I drop Mr. Saqr off at the embassy. “I need to leave in an hour, will you wait for me, Saad please?” he asks.
“Sure,” I grab a magazine, stick my nose in the pages and wait for the 60 minutes to elapse. I am already prepared to hear “Oh my god, my dream came true”, as Mr. Saqr conveys the happy news of the visa being approved and issued. People tend to be so dramatic that I feel as if I am on Oprah.
But to my surprise, comes the first Monday of June 2010; things change immensely. Maybe it’s due to the world’s economy crisis, that the dream train runs out of fuel and gets replaced by an ancient multiple-stops steam train.
Instead of the happy tears, I see frozen looks on four faces shocked and taken aback upon hearing the unexpected news: "... and to facilitate such mission, we can arrange for a cab chauffeur to be with you at all times."
Four iced-lemonades are offered to sooth the rising distress, as the four individuals try to contemplate what they just heard. Then four tall glasses get laid on the table, all licked empty. Nadeem, Ziko, Dr. Rashad and Salma accept what destiny has crafted for them and decide to go on their survivors’ mission uncertain what to do or how to do it. Mr. Saqr looks at me. “Sure, why not?” I agree too.

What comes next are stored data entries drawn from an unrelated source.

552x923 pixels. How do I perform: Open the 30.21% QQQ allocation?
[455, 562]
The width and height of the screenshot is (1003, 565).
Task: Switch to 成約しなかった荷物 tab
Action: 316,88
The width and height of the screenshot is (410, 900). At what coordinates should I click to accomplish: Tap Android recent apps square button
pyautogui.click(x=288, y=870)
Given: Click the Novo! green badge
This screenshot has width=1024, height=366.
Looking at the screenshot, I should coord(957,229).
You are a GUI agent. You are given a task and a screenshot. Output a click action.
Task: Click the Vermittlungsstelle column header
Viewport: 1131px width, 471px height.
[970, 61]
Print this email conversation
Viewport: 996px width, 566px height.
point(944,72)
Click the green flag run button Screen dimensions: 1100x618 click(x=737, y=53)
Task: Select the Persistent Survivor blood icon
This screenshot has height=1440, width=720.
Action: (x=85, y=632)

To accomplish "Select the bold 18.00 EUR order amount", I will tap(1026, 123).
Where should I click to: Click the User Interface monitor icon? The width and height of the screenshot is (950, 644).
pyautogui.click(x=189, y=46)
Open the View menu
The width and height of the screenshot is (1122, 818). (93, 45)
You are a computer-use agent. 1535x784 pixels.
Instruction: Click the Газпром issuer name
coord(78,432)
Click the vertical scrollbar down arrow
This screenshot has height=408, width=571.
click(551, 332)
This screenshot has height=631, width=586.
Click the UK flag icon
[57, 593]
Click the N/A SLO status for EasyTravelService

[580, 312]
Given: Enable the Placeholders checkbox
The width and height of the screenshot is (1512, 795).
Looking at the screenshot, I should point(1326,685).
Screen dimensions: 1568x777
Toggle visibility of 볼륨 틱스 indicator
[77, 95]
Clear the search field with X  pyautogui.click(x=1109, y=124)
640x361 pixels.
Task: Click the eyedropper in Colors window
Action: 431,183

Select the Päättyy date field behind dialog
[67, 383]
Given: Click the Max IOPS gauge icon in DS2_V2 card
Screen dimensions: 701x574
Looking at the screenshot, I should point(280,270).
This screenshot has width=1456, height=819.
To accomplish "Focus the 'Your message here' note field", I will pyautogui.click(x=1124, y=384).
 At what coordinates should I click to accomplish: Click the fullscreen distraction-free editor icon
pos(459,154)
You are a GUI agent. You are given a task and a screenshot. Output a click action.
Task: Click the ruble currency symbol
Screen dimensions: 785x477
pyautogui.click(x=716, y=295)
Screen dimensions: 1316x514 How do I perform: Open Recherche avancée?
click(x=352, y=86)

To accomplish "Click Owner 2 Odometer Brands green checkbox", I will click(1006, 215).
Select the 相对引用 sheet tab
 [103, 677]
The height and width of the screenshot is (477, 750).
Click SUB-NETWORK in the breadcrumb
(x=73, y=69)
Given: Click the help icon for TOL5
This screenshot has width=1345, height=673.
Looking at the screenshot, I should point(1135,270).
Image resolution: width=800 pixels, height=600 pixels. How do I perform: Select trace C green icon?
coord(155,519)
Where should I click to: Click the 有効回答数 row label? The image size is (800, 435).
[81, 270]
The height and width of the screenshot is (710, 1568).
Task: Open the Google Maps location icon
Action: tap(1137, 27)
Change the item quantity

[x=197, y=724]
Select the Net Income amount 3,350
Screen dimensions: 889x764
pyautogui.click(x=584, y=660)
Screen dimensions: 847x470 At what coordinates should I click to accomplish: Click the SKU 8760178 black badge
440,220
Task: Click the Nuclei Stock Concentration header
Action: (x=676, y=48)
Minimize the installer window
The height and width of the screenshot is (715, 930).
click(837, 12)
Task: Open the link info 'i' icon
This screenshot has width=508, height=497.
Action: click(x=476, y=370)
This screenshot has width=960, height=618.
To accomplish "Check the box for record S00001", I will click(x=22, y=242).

Cairo wakes up on a sunny morning and I just can’t help but wonder why anyone would choose the snow over the sun. As always my mom’s voice pops into my head - happens all the time when doubts and concerns at work knock at the door of my brain. Without permission, also as always, she’d lovingly say, ‘you think you know better, ha? Just get busy 'حبيبي – habiby’ (my love), and do your job,’ I miss her though.
I stop the cab and before ringing his cell, sturdy almost senior Dr. Rashad emerges from the four-storey brick building. “Good, you’re on time. You want to be respected; you have to be on time.”
If I’m not mistaken, this is praise, yet somehow the mechanism that handles Dr. Rashad’s thick eyebrows seems to have only one setting: frowning.